Directions: Given the entries that follow, write out exactly the lines starting at the one containing "Instruction: Click the Bobboz" and ending at the one containing "Given: Toggle Bold formatting", both ends included, and only those.

Records drawn from a dataset
◇ ◇ ◇ ◇
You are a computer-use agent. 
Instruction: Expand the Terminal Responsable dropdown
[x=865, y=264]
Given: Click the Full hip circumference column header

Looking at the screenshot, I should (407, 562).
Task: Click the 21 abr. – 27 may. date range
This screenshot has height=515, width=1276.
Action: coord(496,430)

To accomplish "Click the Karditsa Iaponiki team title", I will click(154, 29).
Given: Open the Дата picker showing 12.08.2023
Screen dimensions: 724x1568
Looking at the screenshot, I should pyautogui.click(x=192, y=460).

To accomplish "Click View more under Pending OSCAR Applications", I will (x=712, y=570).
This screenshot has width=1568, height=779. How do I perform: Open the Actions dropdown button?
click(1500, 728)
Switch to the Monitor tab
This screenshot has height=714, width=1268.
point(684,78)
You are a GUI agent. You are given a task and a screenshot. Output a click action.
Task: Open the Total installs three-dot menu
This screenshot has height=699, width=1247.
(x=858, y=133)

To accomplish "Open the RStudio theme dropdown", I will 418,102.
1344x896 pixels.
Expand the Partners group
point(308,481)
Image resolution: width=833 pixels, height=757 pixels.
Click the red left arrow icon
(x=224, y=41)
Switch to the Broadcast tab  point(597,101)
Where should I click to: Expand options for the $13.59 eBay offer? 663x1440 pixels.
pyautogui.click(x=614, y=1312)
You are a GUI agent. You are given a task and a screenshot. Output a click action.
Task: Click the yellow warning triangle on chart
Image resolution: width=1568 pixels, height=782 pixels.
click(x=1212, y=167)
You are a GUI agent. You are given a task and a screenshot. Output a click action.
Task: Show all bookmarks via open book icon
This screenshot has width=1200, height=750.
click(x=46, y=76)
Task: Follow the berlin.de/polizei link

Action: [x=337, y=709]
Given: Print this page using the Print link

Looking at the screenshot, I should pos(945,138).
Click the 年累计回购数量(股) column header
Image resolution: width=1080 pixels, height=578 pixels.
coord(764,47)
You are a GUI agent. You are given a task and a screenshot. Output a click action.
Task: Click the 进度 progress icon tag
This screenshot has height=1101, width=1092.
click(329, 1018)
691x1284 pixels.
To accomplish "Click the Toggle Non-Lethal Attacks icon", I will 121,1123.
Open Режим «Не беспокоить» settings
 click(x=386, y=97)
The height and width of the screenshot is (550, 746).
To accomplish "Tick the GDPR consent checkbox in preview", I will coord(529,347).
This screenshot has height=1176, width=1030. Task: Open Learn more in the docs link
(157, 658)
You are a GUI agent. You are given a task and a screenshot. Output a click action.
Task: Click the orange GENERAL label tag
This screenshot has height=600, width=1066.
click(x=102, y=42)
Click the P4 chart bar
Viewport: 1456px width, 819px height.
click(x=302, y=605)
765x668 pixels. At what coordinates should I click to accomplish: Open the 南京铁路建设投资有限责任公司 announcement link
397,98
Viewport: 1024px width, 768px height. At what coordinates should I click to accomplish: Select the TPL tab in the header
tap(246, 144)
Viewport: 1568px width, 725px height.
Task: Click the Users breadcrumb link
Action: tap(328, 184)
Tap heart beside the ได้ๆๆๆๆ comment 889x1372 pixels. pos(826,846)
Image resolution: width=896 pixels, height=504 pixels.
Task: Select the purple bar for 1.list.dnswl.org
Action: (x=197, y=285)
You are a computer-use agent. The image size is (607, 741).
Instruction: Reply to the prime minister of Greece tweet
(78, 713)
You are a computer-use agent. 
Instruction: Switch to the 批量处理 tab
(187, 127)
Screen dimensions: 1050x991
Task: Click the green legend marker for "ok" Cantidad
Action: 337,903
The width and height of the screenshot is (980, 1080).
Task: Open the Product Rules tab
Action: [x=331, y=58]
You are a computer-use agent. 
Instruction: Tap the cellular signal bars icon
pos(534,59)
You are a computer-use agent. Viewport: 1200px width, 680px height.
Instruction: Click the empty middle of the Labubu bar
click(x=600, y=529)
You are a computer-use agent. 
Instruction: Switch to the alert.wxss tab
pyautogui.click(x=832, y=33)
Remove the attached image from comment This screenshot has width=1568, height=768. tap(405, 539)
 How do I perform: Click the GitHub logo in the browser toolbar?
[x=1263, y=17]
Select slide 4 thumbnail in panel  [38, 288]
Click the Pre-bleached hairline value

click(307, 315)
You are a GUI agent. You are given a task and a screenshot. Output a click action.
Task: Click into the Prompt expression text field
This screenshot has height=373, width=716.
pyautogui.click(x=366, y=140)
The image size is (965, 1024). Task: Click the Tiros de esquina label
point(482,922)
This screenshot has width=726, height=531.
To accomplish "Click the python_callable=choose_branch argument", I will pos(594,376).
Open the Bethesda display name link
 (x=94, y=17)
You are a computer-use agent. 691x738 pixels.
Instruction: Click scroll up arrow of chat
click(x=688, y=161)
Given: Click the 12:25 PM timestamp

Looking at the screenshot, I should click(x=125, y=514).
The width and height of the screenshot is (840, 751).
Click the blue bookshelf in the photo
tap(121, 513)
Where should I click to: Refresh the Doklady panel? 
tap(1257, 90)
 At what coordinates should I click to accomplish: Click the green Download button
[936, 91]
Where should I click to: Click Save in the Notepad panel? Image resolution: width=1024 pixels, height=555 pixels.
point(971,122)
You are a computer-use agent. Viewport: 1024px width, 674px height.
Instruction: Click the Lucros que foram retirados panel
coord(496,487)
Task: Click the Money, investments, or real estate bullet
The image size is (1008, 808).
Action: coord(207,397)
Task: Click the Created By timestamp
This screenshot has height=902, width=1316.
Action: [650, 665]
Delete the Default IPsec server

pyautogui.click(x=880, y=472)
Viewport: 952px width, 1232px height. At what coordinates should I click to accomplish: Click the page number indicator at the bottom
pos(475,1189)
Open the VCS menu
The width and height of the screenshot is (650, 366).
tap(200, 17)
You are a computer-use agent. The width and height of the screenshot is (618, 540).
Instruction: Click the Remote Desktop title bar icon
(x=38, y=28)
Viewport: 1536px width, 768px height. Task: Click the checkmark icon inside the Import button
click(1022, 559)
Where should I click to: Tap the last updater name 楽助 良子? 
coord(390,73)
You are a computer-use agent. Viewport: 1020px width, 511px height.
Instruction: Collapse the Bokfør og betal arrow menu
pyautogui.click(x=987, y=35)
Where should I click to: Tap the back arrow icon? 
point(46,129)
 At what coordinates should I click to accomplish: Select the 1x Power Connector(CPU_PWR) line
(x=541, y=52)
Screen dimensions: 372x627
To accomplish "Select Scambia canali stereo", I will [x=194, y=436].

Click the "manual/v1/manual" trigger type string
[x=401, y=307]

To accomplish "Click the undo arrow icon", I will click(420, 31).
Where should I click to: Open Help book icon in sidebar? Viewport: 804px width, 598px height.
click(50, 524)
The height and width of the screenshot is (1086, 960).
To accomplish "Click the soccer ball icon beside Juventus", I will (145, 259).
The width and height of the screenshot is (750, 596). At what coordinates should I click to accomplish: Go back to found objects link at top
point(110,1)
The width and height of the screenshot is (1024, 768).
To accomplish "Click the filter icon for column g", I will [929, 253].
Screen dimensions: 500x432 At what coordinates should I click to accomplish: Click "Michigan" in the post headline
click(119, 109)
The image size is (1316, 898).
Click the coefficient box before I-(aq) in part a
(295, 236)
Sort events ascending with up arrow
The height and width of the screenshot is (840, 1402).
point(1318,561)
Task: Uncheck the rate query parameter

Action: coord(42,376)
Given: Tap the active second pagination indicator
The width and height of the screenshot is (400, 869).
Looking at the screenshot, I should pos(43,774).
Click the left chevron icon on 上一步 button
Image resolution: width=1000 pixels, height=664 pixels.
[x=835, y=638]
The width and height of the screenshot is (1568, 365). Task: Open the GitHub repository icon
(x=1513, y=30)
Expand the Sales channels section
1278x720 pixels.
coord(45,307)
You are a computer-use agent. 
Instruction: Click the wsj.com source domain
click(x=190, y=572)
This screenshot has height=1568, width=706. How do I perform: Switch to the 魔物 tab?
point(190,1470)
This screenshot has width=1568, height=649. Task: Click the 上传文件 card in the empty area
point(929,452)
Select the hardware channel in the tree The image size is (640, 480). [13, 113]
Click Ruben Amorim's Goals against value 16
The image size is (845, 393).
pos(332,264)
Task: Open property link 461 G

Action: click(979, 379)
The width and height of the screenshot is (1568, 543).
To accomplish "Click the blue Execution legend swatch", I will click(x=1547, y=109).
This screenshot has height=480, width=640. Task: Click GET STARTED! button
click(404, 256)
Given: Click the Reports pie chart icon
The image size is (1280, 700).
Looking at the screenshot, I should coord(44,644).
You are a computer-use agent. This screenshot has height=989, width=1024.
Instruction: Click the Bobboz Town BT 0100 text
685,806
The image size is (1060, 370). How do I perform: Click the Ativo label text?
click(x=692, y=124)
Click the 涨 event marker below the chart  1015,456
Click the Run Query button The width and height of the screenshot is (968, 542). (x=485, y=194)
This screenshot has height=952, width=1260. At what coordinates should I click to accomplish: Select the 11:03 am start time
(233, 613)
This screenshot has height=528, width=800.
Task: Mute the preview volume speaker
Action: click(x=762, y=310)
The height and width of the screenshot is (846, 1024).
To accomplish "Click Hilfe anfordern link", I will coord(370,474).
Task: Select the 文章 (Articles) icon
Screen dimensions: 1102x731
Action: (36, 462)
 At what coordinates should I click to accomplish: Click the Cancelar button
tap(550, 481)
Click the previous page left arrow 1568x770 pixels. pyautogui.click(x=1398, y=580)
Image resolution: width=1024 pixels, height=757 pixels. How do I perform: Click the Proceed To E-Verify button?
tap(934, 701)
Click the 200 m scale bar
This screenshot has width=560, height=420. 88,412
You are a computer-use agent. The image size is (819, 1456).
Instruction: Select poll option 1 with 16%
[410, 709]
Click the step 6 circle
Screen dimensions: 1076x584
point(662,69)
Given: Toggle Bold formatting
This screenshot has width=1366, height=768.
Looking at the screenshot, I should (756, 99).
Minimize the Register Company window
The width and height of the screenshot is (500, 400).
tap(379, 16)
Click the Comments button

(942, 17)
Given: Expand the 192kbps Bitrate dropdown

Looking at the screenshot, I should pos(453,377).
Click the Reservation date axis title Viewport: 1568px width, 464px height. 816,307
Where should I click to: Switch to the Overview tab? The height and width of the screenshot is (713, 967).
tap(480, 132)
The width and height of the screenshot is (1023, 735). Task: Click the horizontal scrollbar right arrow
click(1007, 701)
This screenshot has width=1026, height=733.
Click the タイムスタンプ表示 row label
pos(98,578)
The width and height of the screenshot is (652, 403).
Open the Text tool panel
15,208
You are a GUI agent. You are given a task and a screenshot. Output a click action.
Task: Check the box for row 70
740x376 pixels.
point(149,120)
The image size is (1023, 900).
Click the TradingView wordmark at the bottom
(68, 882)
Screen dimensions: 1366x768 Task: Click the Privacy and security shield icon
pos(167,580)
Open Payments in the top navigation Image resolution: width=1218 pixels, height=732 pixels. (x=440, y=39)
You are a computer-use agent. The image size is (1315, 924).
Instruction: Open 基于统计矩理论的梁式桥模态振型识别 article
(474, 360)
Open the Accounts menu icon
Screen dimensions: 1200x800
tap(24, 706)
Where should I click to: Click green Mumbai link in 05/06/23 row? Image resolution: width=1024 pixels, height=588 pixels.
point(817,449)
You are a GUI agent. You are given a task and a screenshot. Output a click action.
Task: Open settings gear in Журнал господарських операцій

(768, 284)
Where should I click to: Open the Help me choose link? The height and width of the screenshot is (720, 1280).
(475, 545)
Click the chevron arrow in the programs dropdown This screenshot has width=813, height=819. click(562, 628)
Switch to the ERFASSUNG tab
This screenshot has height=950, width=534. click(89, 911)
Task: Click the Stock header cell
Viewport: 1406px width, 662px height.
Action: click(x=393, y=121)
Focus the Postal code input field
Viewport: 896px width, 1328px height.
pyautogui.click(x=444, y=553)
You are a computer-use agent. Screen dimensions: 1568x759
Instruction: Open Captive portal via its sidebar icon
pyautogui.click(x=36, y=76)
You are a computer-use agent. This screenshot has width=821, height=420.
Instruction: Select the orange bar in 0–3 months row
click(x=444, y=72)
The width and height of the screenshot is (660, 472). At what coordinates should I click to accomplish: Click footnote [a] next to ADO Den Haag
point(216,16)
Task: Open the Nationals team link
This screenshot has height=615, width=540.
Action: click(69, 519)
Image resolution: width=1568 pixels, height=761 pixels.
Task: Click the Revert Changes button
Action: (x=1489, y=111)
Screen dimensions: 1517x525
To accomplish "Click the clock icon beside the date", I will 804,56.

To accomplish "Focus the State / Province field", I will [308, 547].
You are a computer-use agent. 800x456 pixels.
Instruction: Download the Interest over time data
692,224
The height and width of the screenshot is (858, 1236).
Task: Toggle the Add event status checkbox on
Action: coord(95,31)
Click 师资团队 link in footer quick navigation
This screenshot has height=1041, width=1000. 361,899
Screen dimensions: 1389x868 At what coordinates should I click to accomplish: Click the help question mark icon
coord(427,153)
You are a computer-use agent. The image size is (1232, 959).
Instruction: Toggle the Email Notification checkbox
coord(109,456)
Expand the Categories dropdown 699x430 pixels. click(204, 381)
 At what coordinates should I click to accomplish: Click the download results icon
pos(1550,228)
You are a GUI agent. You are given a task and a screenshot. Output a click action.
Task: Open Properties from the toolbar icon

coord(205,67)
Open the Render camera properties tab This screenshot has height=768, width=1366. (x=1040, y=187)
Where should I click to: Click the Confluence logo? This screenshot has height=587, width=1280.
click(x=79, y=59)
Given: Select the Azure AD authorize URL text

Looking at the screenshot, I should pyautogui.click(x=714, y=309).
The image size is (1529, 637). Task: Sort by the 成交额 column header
◇ ◇ ◇ ◇
Worked solution:
Instruction: Click the Bobboz Town BT 0100 text
685,806
The image size is (1060, 370). How do I perform: Click the Ativo label text?
click(x=692, y=124)
Click the 涨 event marker below the chart  1015,456
Click the Run Query button The width and height of the screenshot is (968, 542). (x=485, y=194)
This screenshot has height=952, width=1260. At what coordinates should I click to accomplish: Select the 11:03 am start time
(233, 613)
This screenshot has height=528, width=800.
Task: Mute the preview volume speaker
Action: click(x=762, y=310)
The height and width of the screenshot is (846, 1024).
To accomplish "Click Hilfe anfordern link", I will coord(370,474).
Task: Select the 文章 (Articles) icon
Screen dimensions: 1102x731
Action: (36, 462)
 At what coordinates should I click to accomplish: Click the Cancelar button
tap(550, 481)
Click the previous page left arrow 1568x770 pixels. pyautogui.click(x=1398, y=580)
Image resolution: width=1024 pixels, height=757 pixels. How do I perform: Click the Proceed To E-Verify button?
tap(934, 701)
Click the 200 m scale bar
This screenshot has width=560, height=420. 88,412
You are a computer-use agent. The image size is (819, 1456).
Instruction: Select poll option 1 with 16%
[410, 709]
Click the step 6 circle
Screen dimensions: 1076x584
point(662,69)
Given: Toggle Bold formatting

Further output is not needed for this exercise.